‘Northern Ireland playing catch up on BVD but is on target’
The new BVD eradication scheme in Northern Ireland is on track to meet its target in full, according to the Livestock and Meat Commission’s Colin Smith.
The LMC’s Chief Executive said there is already strong evidence to confirm that the new scheme is working well.
“But these are still early days.
“The fact that the programme here in Northern Ireland fully complements the scheme that has been operating in the Republic for the past three years means that the eradication of the disease on an All-island basis is a very achievable target,” he said.
However, Smith said that he would not like to predict the actual time scale within which this will be achieved, but he suggested that if would be a relatively short number of years.
The incidence of BVD has already dropped in the Republic of Ireland by almost 80%.
“The pay pack for livestock farmers will be considerable in terms of the production-related benefits that are generated,” he said.
Smith also spoke about the legislation introduced in March 2016, which prevents the movement of any animal born after March 1 that hasn’t tested negative for the BVD virus.
“PI calves represent the most important source of the BVD virus to other animals in the herd and in neighbouring herds.
In the majority of cases these animals will die before reaching productive age.
“As a consequence, veterinary advice recommends that all PIs should be humanely put down as soon as they are identified. Feeding them on is a false economy,” he said.
Smith also sees Johne’s Disease as the next animal health challenge, which the livestock sectors must address.
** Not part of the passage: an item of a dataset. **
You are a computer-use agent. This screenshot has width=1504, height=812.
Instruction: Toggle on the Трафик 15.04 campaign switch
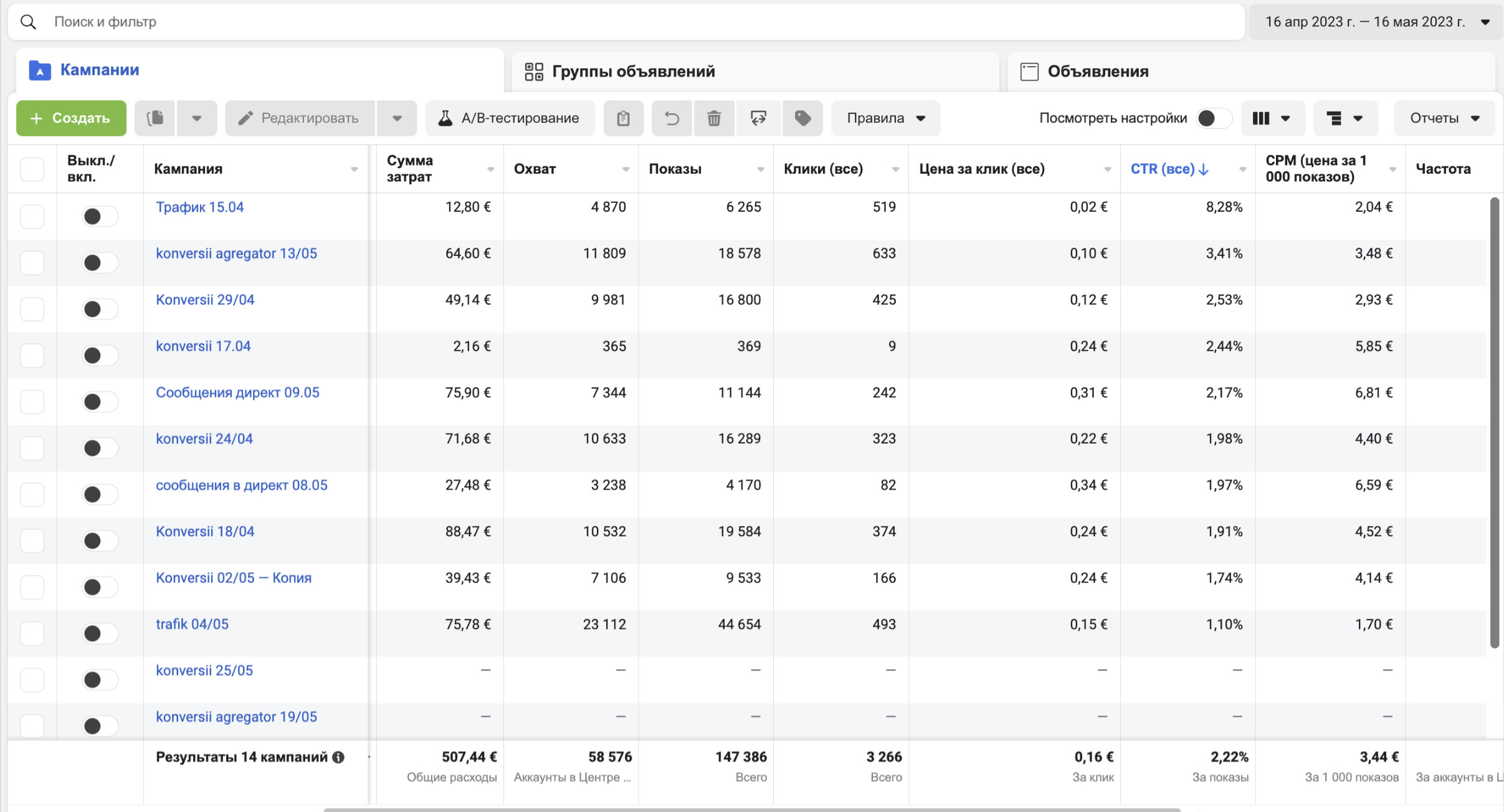coord(100,216)
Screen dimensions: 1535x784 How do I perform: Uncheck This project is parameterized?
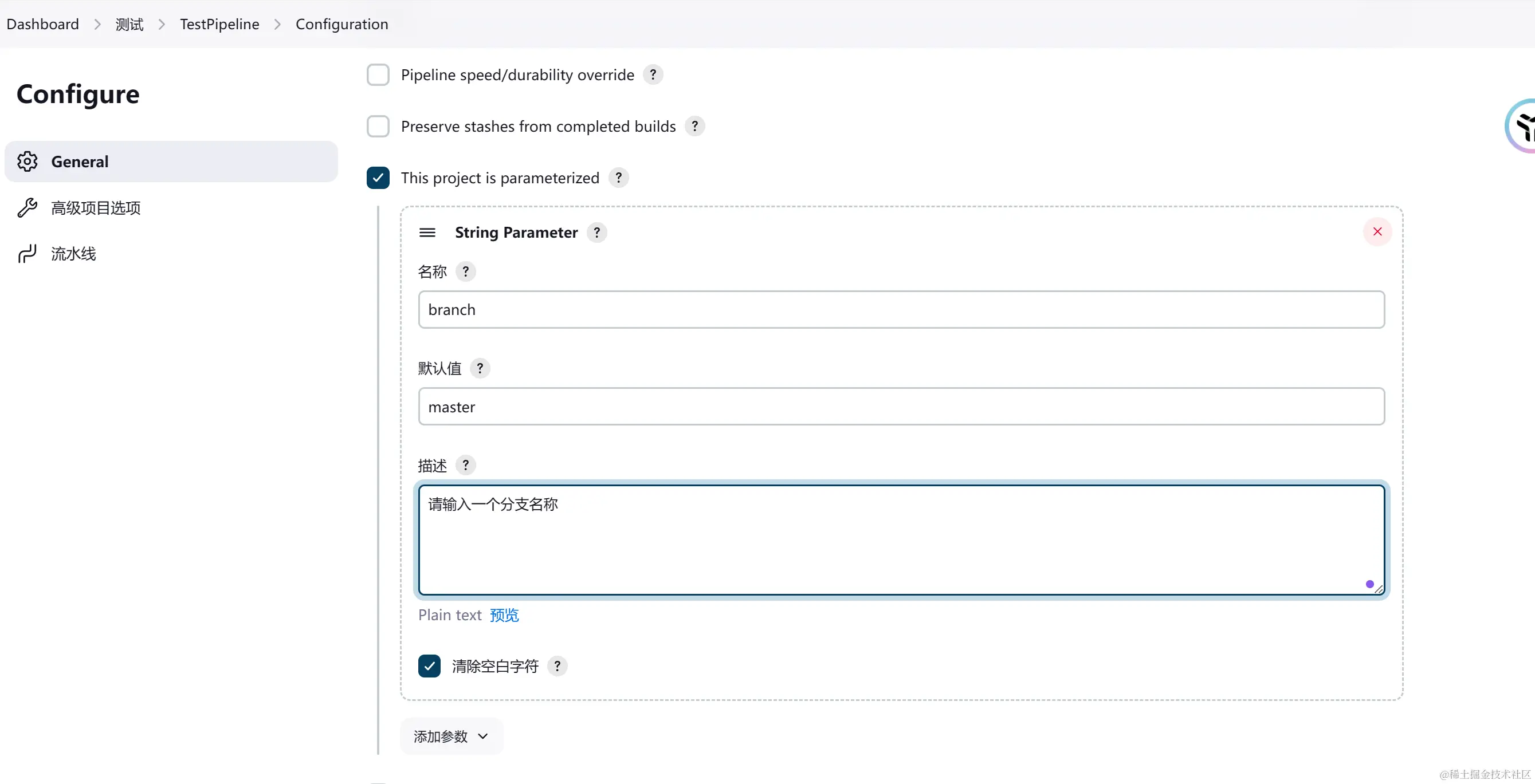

“A voluntary control programme has already been initiated by Animal Health and Welfare NI.
“The eradication of Johne’s may not be as clear cut and straightforward as should be the case with BVD.
“For one thing the testing procedures are not as accurate, when compared with the diagnostic options available for other diseases.
“However this should not deter the dairy and beef sectors from committing to control a disease that has a significant production-related impact across both sectors,” he said.